Wie können Unternehmen also nachhaltig wachsen und die Klimatransformation meistern? Um diese Fragen ging es beim Impuls- und Netzwerktag in Kassel, zu dem die IHK Kassel-Marburg, der Bezirksverein Nordhessen des Vereins Deutscher Ingenieure (VDI), die Limón GmbH, das Energienetzwerk deENet, die Evangelische Bank und das Regionalmanagement Nordhessen eingeladen hatten. Höhepunkt bildete die Keynote des renommierten Klimaforschers Prof. Dr. Hans Joachim Schellnhuber. Zudem inspirierten Experten aus Industrie, nachhaltiger Finanzwirtschaft und energieeffizientem Management, die notwendige Transformation der Wirtschaft in Angriff zu nehmen.

Wie Schrott zu grünem Stahl wird

Nachhaltiges Wachstum: Das ist sogar in Branchen möglich, die als besonders klimaschädlich gelten. Die Stahlindustrie ist zum Beispiel für bis zu neun Prozent der globalen CO2-Emissionen verantwortlich, was vor allem an der traditionellen Produktion mit Hochöfen liegt, die mit fossilen Brennstoffen betrieben werden. Wie Stahl weitaus umweltfreundlicher hergestellt werden kann, schilderte Dr. Jean-Frédéric Castagnet, Leiter Technology und Innovation der GMH-Gruppe in Georgsmarienhütte, die als Vorreiter der Dekarbonisierung in der Stahlindustrie gilt. Dort werden in der Produktion ausschließlich Elektrolichtbogenöfen genutzt, die 80 Prozent weniger Emissionen verursachen. Und nicht nur das: Was hier zu „grünem Stahl“ verarbeitet wird, ist zu 100 Prozent recycelt. „Wir schmelzen Schrott ein, zum Beispiel Stahlträger aus den 50er- und 60er-Jahren, und machen daraus neuen Stahl.“

Mit dem Energieverbrauch einer Großstadt

Die größte Stellschraube in Sachen Klimaschutz sei für die GMH-Gruppe der Strom, sagte Castagnet.
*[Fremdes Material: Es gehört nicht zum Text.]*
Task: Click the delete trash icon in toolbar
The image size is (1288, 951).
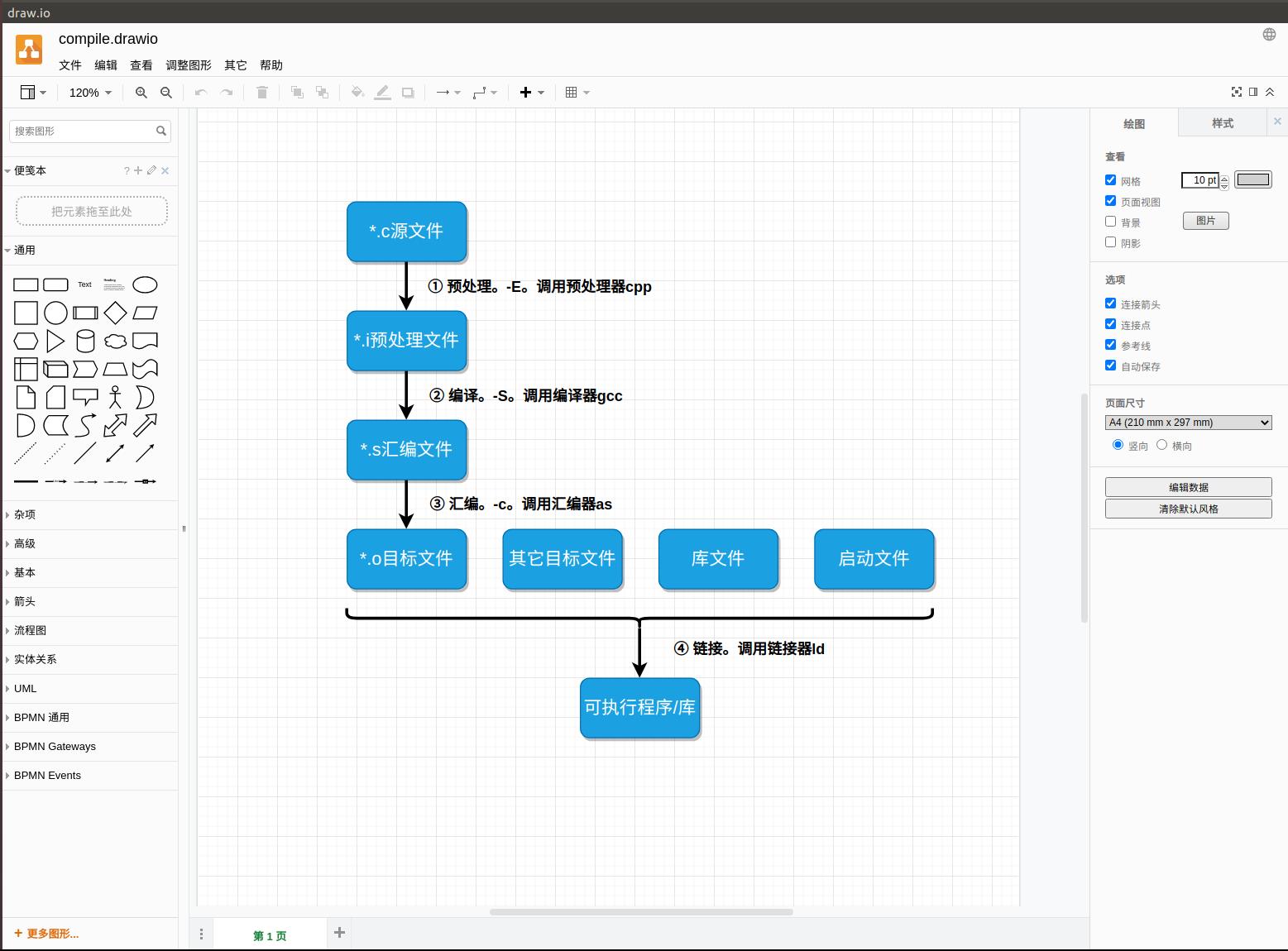Action: point(262,93)
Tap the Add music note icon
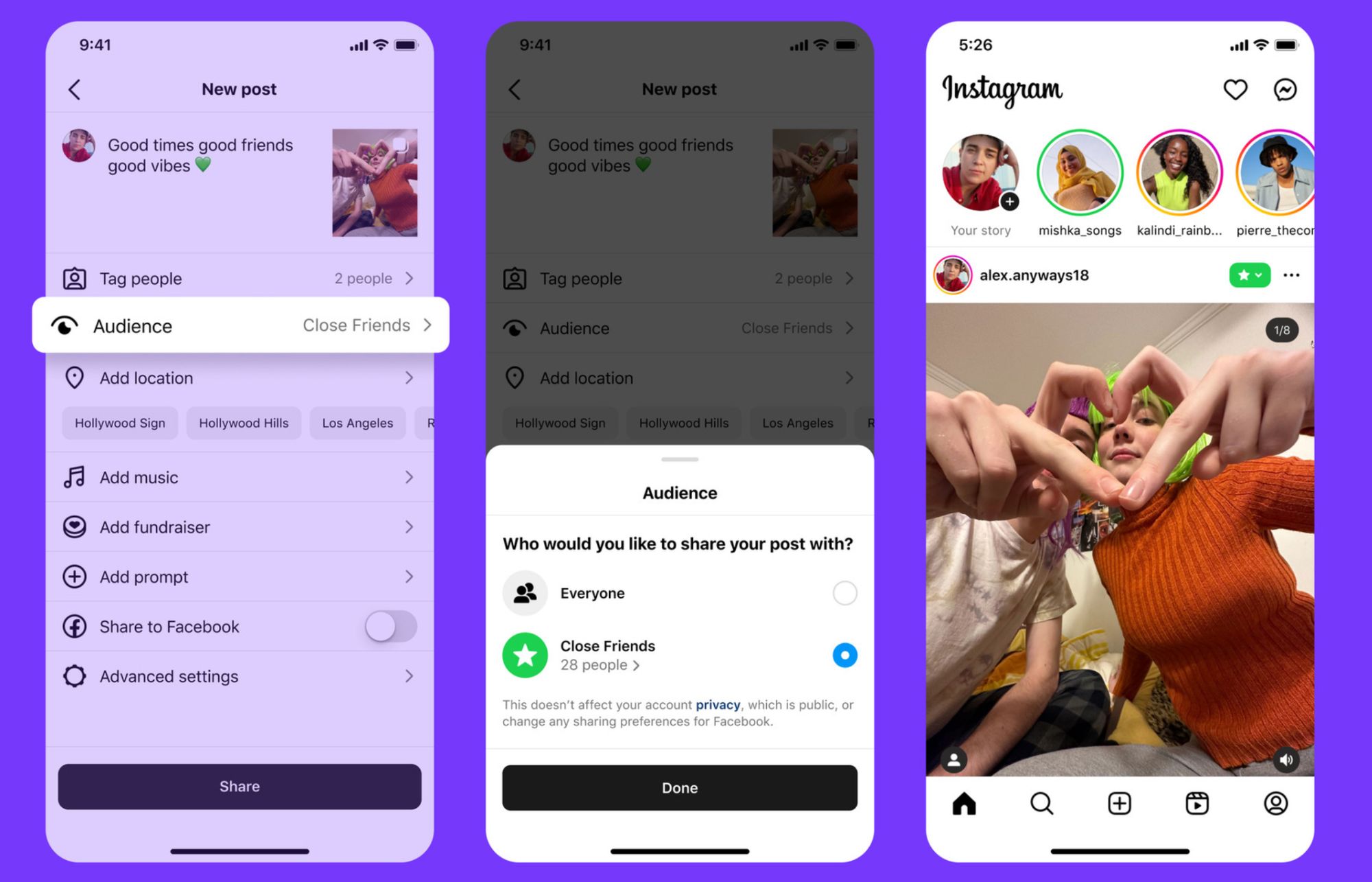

Das Elektrostahlunternehmen verbrauche allein so viel Energie wie die Stadt Osnabrück. Die Umstellung auf grünen Strom sei deshalb der wichtigste Aspekt auf dem Weg zur Klimaneutralität. Zudem könne man Kohlenstoff, der für die Produktion benötigt wird, aus biogener Kohle gewinnen und statt Erdgas Wasserstoff nutzen. Bis 2039 will das Elektrostahlunternehmen aus Georgsmarienhütte vollkommen klimaneutral produzieren. „Wir haben uns auf den Weg gemacht und sind optimistisch, dass wir eine Lösung finden.“
Weitaus schwieriger erweist sich die Transformation für die Sozial- und Gesundheitswirtschaft, eine der größten und gesellschaftlich bedeutsamste Branchen in Deutschland, wie Thomas Katzenmayer, Vorstandsvorsitzender der Evangelischen Bank eG, erläuterte. „Ökologisch gesehen ist ein Krankenhaus eine Katastrophe. Sie sind Energie-Hochverbraucher und produzieren jede Menge Plastikmüll.“ Aus dieser Sicht würden die Einrichtungen deshalb immer einen schweren Stand haben und unter der (grünen) EU-Taxonomie schlecht eingestuft. Die Finanzierung von Wirtschaftsaktivitäten im Gesundheits- und Sozialsektor wird so zur Herausforderung. Deshalb fordert Katzenmayer die Entwicklung einer sozialen Taxonomie. Man müsse mit Besonnenheit auf diesen Sektor schauen. „Nachhaltigkeit bedeutet nicht nur ökologisch zu leben, sondern auch sozial und wirtschaftlich nachhaltig zu handeln.“

Auf die Chancen konzentrieren

Bei der anschließenden Podiumsdiskussion, an der sich auch Prof. Dr.-Ing. Mark Junge (Limón GmbH) und Dr. Kai Roger Lobo (Viessmann Group) beteiligten, schauten die Teilnehmer auf das, was auf dem Weg zum nachhaltigen Wirtschaften bereits gut läuft und wo es noch Verbesserungspotenzial gibt. Einig war sich das Podium, dass eine Versachlichung der Debatte notwendig ist. Man müsse sich auf die Chancen und Möglichkeiten konzentrieren. Und wie kann man Zweifler überzeugen? „Reden, reden, reden“, riet Jean-Frédéric Castagnet, der so seine eigene Belegschaft für den Klimaschutz gewonnen hat.